We agree with Hunter in that this decision has filled a void in Farmville.
After the unanimous vote of council, Central Virginia Regional Library Director Rick Ewing noted his support.
“I think that anything to honor Barbara Rose Johns in the town of Farmville, who has (had) such an impact locally, statewide and nationally, is a good thing. And the library makes a certain amount of sense. She left here and got her library degree and worked in a library in Philadelphia for a number of years.”
As we’ve said here before more than once, a place such as a library — where people, both young and old, no matter their economic or social circumstances in life, come to learn, access resources and enrich their lives — is very fitting to honor the work Johns did to better the nation through her leading the strike from the then-R.R. Moton High School in 1951. A center for learning and expansion of thought — traits the United States was built upon — is a very fitting place to bear the name of this late civil rights leader.

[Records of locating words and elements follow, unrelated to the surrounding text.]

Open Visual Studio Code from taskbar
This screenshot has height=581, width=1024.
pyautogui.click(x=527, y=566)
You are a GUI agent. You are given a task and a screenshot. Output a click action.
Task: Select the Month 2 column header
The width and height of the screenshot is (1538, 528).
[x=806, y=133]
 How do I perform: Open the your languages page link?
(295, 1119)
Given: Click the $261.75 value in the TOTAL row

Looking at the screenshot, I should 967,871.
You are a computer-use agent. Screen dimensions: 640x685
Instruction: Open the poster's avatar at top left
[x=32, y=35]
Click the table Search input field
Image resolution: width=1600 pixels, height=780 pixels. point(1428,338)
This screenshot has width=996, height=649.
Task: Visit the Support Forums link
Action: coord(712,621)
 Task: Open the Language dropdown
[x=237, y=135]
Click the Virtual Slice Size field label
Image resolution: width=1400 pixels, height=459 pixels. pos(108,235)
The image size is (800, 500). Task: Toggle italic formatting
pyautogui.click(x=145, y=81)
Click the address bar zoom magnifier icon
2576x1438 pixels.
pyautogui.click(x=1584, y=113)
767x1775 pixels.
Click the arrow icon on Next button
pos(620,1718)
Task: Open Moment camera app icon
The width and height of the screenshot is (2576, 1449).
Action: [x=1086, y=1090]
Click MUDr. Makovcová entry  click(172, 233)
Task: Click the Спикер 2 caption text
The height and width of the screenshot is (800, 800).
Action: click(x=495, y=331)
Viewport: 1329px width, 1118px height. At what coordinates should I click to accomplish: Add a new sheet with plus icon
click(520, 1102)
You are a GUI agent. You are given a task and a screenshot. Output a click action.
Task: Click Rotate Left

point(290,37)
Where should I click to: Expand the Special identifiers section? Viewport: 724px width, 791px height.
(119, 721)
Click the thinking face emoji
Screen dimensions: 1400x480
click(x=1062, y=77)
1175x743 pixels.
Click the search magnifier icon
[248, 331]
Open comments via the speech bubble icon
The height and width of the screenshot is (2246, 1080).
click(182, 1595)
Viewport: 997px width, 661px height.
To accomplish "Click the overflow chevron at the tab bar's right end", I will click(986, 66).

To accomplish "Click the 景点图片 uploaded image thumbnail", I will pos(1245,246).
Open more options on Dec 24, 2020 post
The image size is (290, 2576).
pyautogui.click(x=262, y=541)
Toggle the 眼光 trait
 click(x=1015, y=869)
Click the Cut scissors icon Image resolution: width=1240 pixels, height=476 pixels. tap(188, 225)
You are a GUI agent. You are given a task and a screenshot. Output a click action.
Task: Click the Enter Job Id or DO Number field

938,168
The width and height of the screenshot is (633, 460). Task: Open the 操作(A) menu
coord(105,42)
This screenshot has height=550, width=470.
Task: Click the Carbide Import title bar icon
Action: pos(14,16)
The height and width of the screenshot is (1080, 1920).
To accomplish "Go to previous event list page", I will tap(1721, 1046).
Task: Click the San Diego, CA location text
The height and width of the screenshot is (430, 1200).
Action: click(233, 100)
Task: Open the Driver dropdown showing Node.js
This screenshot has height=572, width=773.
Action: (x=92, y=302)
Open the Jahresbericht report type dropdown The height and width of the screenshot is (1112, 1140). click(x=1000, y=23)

According to Ward C Councilman and Vice Mayor A.D. “Chuckie” Reid and slides displayed on monitors in the council’s chambers last Wednesday, the granite slab in front of the library on West Third Street will have Johns’ name added to it. A plaque commemorating Johns will be placed on the exterior of the library, he said. Both are most appropriate, we think.
To people of all ages and from all walks of life, the decision of the Farmville Town Council will help further Johns’ story of courage, hope and standing up for doing what’s right in the face of adversity.